MATERIAL FOR THIS TASK:
************
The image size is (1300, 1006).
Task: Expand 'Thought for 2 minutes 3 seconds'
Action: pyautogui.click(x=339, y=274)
************
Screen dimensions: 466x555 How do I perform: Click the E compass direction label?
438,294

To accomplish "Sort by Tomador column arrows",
************
PROBLEM DETAILS:
Leave out every line above except those from the line with "Screen dimensions: 466x555" up to and including the line with "by Tomador column", and copy those exactly.

REPLY TO THE EXERCISE:
Screen dimensions: 466x555 How do I perform: Click the E compass direction label?
438,294

To accomplish "Sort by Tomador column arrows",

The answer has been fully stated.